You have been home three months now and we share the easy familiarity of family, interrupted only by the occasional feelings of awe, wonder, and stupified surprise that one white family from all-over, happened to find one Zhuang girl from southern China, and that somehow we fit perfectly together despite all our differences.
We speak a simple mix of Chinese and English, interspersing words and phrases in both languages. You understand so much of what I say, but I often repeat my words in Chinese just to make sure. I am still learning new vocabulary from you but not nearly as often now. You choose to speak English with us more and more often. Your phrases cause hilarity as you command us to: Closin da eye! open da Mou! (close your eyes and open your mouth!) among so many others.
In the pool, you suddenly decide you are tired of your flotation device and take it off to discover that you can swim across the length of the pool, head underwater most of the way. You are a prodigy, my daughter, conquering life because you are both fearless and perseverant. We clap loudly for you and you vibrate pride and triumph, thrilled to be the victor.
At night, we lie in bed together, reading simple board books about fruits, animals, the weather. We share the words, me teaching you English, and you teaching me Chinese. I see the puzzlement in your face when you have sometimes forgotten a Chinese word from too little use. You pause, think hard, and then strangely admit that you do not know. This hurts my heart and I grab my iphone, using google translate to look up forgotten words. Like a treasure seeker, you grasp the words tight, repeating them, sure not to forget again. I am just as intent on helping you keep your Chinese as I am on making sure you learn English. And you float between these two worlds, employing all your wits towards this great leap in culture and communication.
You find my black journal and I see, copied over in your handwriting, my words from a summer list. Ava: learn to read! And I have to laugh out loud. You are getting ready for that leap – writing out words and listening to me sound them out.
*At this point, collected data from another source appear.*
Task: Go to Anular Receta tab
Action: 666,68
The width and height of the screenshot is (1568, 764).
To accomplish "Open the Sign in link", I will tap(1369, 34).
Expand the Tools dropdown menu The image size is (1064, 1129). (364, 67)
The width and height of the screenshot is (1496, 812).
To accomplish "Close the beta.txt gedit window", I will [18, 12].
You are beginning to understand that anglo writing combines sounds rather than whole concepts, like Chinese characters. Your journey to reading is so much more complex than most childrens, but your curiosity and intelligence makes it a race to new knowledge – an eager endeavor.
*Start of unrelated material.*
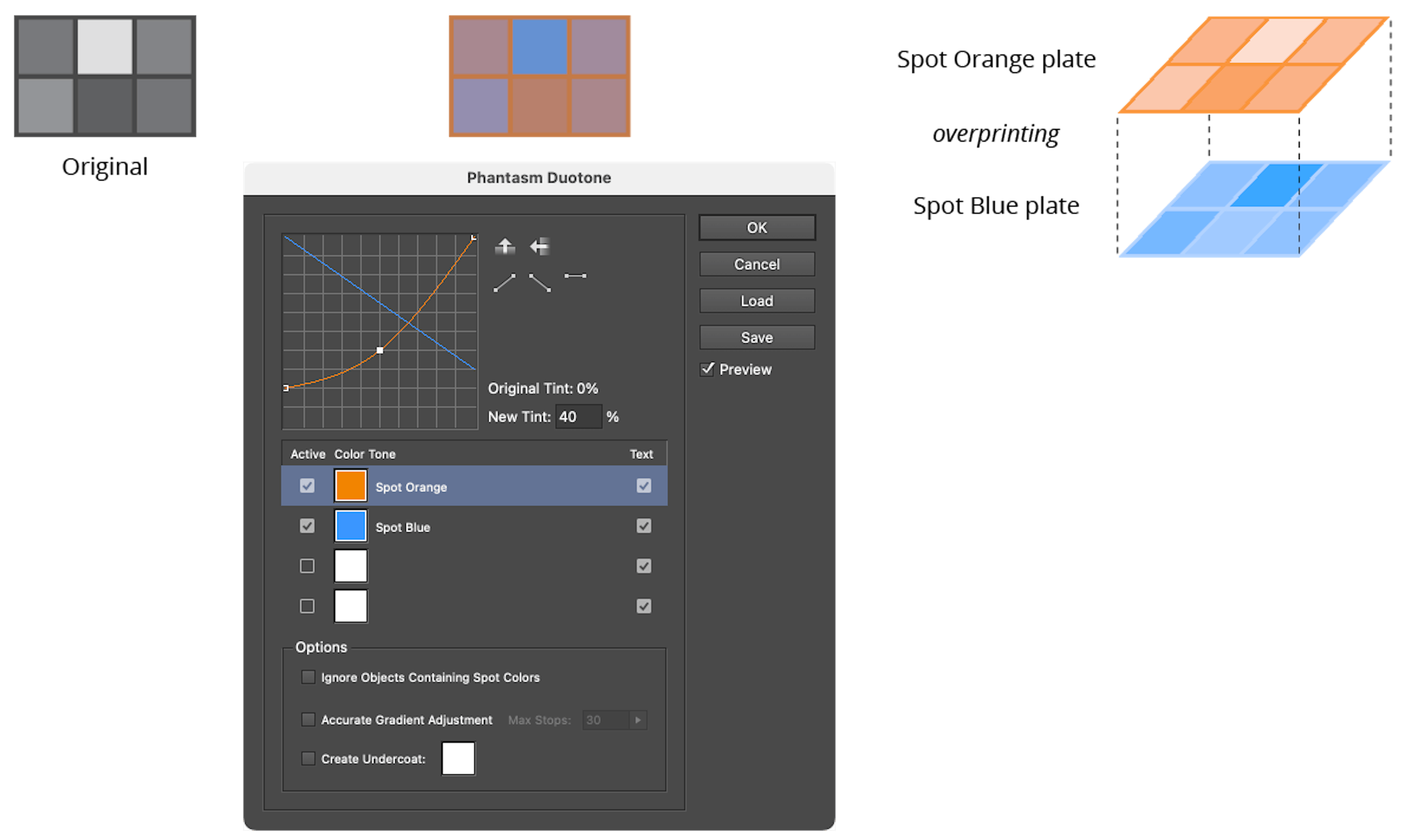Toggle the Text checkbox for Spot Blue
The width and height of the screenshot is (1405, 840).
[643, 526]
In the bathtub, we talk about your memories of China. These days you share more stories with me, answering my questions a few at a time, then deftly changing the subject to something less intense. I gather up facts about your old lives and worlds with hunger and deep sadness. Sitting tub-side, I hold back tears at what you have lost. I feel great anger at the system, at the brokenness that has caused such injustice, at all you have had to endure.
I teach you emotion words, the words my Chinese friends sometimes said I should not bother learning because Chinese culture does not really allow for emotion. But here we welcome it, and I teach you happy and sad and mad, and happy comes out first, of course. Because despite all life has thrown at you, you carry the gift of joy, full of hope and wonder. You refuse to stay sad or mad for long – and your earnest optimism teaches me.
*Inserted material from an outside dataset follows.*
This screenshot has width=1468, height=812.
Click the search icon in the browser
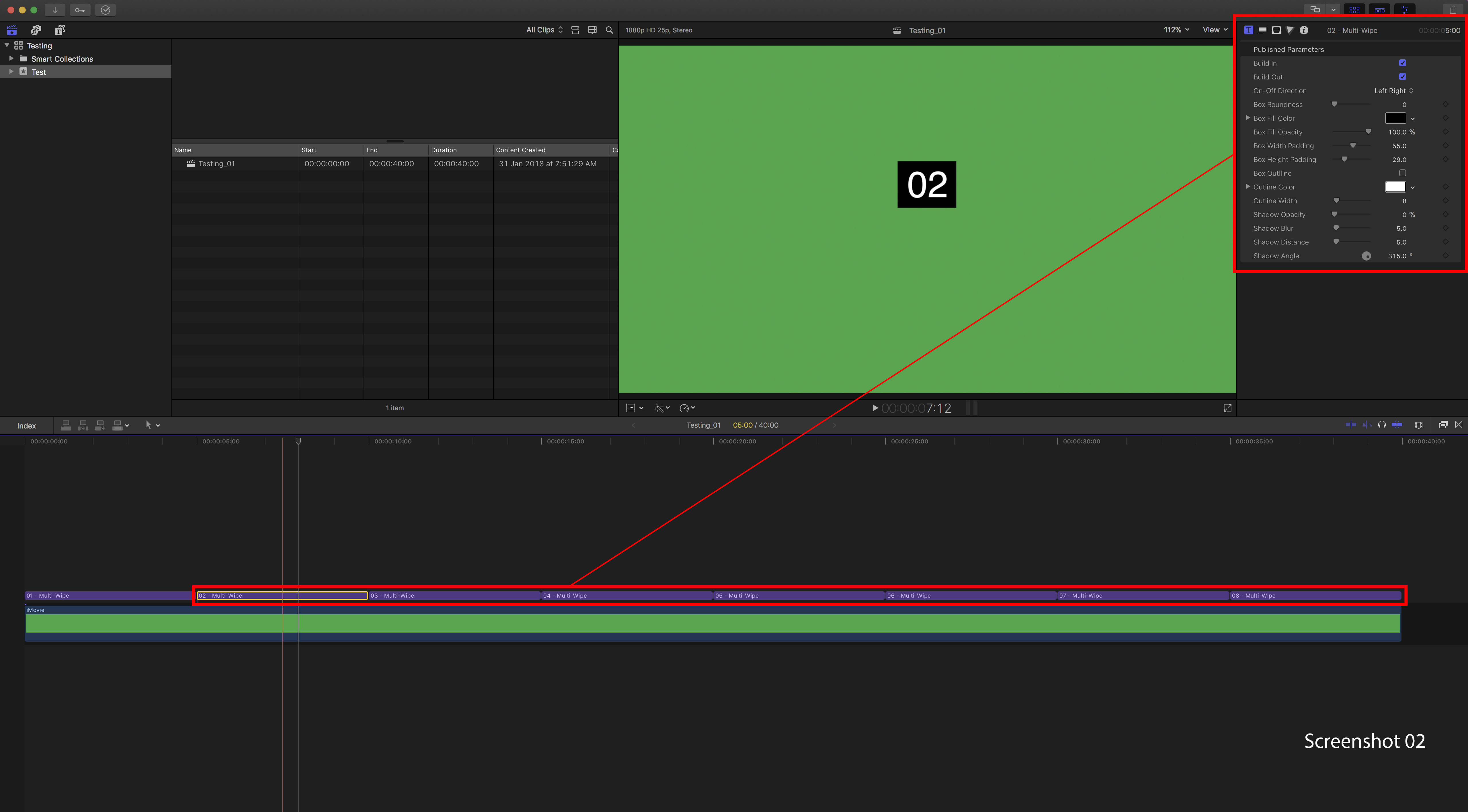(x=609, y=30)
These days your sister can babysit you for an evening and you adore being pampered and loved on, in only the ways she does. Each morning I find you and your brother cuddled together on the couch, sharing books, ipad or movies – his arm wrapped tightly around you and your head resting on his shoulder. In your Daddys arms I see you, proud princess, sure of his love for you, not afraid to ask for more. You demand his time and attention.
But it is when you feel proud of yourself that I see you regress the most, using baby talk and expressions to distract yourself from the uncomfortable reality that you want to be noticed. You do this too when you are around new people, when you are unsure. Suddenly, you are three again, and sometimes I fight back my own juvenile annoyance. Surely this is simply you learning to inhabit your own skin in this new land of acceptance and love – I choose to welcome the three year old.
I am ready for you. Ready to watch you fly past me in accomplishments, ready to listen, ready to hug you and hold you bazillion times a day, ready to tell you over and over that America and China are different but they are both wonderful worlds. I am ready to nurture your strength and fight for your acknowledgment, to wonder at you and to protect your heart and those things you hold most private and secure. I am ready as your wings unfurl and the great sun dries them, to see you soar.